→ **JOB**
Return the records verbatim, from the first line up to and including the line that contains "Looking at the".

→ **DATA**

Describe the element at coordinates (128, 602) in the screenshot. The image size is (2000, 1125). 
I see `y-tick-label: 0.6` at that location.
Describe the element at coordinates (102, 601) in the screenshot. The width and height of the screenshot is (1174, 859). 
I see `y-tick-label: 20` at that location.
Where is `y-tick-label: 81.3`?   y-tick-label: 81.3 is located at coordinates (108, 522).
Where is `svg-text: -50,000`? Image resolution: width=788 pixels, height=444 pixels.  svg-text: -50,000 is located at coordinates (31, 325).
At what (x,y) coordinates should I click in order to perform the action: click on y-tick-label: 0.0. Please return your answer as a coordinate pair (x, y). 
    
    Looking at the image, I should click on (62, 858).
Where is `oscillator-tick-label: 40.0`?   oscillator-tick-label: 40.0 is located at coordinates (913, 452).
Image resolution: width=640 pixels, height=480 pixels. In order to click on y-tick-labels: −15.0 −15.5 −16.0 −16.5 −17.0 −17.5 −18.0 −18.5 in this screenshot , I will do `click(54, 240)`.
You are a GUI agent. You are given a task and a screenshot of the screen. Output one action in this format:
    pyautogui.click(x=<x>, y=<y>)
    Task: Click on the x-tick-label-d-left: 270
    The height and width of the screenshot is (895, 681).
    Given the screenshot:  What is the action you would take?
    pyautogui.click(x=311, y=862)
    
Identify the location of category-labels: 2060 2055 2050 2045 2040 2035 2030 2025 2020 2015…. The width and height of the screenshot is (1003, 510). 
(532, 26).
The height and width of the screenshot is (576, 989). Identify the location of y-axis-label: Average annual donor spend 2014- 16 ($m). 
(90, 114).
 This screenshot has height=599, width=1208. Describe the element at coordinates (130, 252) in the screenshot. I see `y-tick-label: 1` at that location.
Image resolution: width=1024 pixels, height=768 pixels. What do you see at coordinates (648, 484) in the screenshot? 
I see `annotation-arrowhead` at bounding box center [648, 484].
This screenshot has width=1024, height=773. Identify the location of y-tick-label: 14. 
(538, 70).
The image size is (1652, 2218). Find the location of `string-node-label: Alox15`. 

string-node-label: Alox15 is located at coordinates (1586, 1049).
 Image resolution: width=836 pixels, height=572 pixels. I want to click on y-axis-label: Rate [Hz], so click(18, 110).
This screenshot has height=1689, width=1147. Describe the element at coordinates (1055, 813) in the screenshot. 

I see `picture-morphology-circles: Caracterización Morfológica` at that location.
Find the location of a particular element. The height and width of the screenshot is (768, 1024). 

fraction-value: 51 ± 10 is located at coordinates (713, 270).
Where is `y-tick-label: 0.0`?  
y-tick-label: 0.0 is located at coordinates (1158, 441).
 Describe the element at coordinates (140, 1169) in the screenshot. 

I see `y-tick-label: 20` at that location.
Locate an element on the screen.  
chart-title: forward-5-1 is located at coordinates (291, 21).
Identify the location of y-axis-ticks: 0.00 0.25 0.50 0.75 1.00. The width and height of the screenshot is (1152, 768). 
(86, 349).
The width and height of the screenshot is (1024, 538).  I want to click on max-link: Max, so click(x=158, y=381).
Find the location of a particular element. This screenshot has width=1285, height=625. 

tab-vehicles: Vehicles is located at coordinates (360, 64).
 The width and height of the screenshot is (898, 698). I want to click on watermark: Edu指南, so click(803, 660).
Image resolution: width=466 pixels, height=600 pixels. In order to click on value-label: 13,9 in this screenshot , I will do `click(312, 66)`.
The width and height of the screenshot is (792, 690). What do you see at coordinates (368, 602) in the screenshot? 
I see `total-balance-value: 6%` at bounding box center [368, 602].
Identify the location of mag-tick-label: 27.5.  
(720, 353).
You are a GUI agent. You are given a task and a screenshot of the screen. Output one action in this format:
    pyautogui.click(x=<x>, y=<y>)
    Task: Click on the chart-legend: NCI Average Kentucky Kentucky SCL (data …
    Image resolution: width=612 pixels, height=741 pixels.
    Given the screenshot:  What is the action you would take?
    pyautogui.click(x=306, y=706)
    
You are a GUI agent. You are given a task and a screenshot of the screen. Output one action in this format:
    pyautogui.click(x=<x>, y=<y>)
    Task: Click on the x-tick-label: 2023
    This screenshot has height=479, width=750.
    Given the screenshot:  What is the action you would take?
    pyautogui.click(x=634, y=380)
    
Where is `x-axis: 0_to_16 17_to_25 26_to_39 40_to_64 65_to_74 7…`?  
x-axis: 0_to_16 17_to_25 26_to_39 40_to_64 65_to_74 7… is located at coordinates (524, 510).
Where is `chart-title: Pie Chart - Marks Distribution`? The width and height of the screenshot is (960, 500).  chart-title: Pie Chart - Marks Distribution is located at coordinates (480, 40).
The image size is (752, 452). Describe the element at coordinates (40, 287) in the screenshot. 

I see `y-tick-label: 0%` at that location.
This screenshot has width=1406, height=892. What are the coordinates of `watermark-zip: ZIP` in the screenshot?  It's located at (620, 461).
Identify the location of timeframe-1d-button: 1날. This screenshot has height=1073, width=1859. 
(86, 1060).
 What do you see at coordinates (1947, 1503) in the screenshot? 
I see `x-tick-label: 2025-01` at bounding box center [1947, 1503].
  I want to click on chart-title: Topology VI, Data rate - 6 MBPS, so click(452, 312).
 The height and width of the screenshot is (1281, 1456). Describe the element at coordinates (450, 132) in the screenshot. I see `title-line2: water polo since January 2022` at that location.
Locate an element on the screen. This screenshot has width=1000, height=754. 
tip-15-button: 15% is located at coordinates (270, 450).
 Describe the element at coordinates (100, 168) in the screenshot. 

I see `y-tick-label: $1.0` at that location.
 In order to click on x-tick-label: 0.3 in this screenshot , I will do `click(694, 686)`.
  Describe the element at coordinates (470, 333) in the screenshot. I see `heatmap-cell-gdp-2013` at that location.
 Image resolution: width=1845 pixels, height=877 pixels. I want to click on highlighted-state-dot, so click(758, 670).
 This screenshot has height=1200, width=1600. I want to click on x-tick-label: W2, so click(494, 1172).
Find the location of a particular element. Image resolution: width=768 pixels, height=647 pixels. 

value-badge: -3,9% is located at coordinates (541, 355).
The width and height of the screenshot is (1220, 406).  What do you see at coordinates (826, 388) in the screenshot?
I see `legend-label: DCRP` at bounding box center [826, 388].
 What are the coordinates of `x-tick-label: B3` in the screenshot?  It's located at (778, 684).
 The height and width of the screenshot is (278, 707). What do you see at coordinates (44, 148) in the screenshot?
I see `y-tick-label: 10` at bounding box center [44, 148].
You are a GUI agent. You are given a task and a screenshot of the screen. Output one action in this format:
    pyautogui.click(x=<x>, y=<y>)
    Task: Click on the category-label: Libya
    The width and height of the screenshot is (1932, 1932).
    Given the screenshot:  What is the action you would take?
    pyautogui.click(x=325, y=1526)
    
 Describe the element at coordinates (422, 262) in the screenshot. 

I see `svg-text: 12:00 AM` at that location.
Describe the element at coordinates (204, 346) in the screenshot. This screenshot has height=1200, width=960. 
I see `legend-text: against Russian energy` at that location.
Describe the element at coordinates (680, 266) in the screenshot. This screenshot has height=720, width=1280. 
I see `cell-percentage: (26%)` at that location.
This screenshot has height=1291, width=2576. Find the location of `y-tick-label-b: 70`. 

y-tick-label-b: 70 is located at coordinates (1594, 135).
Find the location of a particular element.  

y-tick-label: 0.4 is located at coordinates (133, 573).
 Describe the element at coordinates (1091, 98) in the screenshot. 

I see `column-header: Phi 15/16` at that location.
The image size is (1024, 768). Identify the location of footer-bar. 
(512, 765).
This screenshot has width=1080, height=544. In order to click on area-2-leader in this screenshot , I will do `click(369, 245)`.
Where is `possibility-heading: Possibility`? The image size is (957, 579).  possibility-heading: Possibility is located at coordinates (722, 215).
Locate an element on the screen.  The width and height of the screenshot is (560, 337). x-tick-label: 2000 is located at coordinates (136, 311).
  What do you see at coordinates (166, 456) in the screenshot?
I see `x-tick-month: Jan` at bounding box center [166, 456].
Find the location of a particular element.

→ **SOLUTION TO THE EXERCISE**
Describe the element at coordinates (128, 602) in the screenshot. The image size is (2000, 1125). 
I see `y-tick-label: 0.6` at that location.
Describe the element at coordinates (102, 601) in the screenshot. The width and height of the screenshot is (1174, 859). 
I see `y-tick-label: 20` at that location.
Where is `y-tick-label: 81.3`?   y-tick-label: 81.3 is located at coordinates (108, 522).
Where is `svg-text: -50,000`? Image resolution: width=788 pixels, height=444 pixels.  svg-text: -50,000 is located at coordinates (31, 325).
At what (x,y) coordinates should I click in order to perform the action: click on y-tick-label: 0.0. Please return your answer as a coordinate pair (x, y). 
    
    Looking at the image, I should click on (62, 858).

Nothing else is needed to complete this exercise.